_Instructions to follow_: Should a line below contain the word "computer", report it.

_Provided information_:
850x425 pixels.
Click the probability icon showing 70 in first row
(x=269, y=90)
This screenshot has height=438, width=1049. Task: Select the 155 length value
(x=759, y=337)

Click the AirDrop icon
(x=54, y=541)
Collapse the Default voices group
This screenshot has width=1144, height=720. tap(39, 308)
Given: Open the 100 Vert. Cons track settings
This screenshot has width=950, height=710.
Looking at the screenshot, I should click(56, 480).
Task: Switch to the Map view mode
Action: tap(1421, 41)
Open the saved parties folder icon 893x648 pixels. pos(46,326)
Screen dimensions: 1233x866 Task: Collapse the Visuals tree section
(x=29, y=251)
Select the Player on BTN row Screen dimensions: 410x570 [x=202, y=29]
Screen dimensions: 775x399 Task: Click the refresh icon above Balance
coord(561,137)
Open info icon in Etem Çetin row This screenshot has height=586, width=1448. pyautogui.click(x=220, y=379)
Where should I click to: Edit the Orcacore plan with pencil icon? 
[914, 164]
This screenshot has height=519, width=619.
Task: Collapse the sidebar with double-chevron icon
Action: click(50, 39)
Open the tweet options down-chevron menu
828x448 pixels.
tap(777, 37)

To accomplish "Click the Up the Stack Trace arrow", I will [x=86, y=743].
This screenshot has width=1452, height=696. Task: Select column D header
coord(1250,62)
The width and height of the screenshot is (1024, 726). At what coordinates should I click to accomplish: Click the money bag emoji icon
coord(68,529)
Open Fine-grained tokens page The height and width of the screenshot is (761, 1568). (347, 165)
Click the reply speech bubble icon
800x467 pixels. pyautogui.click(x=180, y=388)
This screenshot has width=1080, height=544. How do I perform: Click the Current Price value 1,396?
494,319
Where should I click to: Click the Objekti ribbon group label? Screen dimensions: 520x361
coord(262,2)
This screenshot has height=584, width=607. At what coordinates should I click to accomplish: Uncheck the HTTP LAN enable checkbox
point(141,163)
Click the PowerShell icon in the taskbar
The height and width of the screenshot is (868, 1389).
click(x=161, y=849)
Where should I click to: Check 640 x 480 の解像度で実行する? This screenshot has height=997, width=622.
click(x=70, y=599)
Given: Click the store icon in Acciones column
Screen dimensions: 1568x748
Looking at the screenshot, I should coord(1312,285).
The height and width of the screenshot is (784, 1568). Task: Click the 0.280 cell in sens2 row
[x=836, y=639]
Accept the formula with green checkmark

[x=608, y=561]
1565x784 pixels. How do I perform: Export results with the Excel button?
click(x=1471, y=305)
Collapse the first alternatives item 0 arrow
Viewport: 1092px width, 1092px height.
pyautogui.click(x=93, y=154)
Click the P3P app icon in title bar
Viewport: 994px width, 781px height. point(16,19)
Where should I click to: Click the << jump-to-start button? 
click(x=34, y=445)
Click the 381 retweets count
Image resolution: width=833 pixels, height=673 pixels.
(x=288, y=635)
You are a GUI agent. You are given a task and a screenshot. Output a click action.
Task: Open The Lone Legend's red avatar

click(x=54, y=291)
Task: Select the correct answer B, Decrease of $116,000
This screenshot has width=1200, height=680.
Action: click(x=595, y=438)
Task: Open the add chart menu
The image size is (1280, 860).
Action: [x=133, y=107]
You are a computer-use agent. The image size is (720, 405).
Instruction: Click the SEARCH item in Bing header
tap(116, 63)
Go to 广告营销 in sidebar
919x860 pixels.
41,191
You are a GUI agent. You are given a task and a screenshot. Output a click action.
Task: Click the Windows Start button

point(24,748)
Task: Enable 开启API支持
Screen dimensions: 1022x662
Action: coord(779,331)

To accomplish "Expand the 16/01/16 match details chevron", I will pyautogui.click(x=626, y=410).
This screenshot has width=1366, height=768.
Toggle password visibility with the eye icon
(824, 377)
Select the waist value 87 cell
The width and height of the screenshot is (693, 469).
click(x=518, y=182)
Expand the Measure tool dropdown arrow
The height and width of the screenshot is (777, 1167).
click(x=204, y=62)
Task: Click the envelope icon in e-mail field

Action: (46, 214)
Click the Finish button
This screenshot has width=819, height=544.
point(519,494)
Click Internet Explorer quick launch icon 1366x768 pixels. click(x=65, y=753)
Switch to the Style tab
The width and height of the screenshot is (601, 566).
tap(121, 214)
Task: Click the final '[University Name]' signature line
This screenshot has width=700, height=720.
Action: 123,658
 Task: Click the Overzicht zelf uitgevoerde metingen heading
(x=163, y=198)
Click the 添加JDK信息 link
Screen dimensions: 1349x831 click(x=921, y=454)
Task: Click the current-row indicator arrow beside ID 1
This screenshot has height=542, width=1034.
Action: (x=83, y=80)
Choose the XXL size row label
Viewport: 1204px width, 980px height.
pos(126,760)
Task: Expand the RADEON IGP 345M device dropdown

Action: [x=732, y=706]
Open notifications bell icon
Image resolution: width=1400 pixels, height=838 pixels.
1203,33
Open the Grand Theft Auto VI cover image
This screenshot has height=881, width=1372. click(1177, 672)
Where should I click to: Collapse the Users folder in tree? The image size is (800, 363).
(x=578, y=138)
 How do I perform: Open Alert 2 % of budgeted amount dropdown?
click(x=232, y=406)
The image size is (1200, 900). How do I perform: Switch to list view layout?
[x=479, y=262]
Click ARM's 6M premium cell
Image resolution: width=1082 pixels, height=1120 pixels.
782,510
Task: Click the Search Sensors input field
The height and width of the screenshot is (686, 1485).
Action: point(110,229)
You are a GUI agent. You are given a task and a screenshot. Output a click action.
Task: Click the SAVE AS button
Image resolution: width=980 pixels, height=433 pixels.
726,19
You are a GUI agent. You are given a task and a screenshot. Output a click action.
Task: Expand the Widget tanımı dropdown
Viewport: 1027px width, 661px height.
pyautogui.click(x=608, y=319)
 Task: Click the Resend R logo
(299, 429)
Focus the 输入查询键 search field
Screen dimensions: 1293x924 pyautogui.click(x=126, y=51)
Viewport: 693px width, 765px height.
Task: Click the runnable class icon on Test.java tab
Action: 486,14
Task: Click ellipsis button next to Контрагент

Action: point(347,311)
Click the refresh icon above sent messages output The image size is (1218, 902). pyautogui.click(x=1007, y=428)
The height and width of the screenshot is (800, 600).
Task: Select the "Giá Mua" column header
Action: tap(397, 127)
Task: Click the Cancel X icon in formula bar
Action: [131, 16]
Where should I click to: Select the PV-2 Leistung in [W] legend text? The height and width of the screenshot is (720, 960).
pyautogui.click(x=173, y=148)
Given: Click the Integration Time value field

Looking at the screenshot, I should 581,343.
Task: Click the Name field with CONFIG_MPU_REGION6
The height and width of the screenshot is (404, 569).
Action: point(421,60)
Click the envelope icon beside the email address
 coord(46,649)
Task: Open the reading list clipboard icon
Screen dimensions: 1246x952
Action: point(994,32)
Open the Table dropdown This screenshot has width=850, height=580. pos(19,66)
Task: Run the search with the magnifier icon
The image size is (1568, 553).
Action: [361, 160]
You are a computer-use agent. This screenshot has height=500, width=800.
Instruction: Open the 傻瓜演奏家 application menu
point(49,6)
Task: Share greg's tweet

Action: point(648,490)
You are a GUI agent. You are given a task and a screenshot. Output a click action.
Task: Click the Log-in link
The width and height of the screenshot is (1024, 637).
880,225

_Output of the task_:
You are a computer-use agent. The image size is (720, 405).
You are a computer-use agent. This screenshot has height=500, width=800.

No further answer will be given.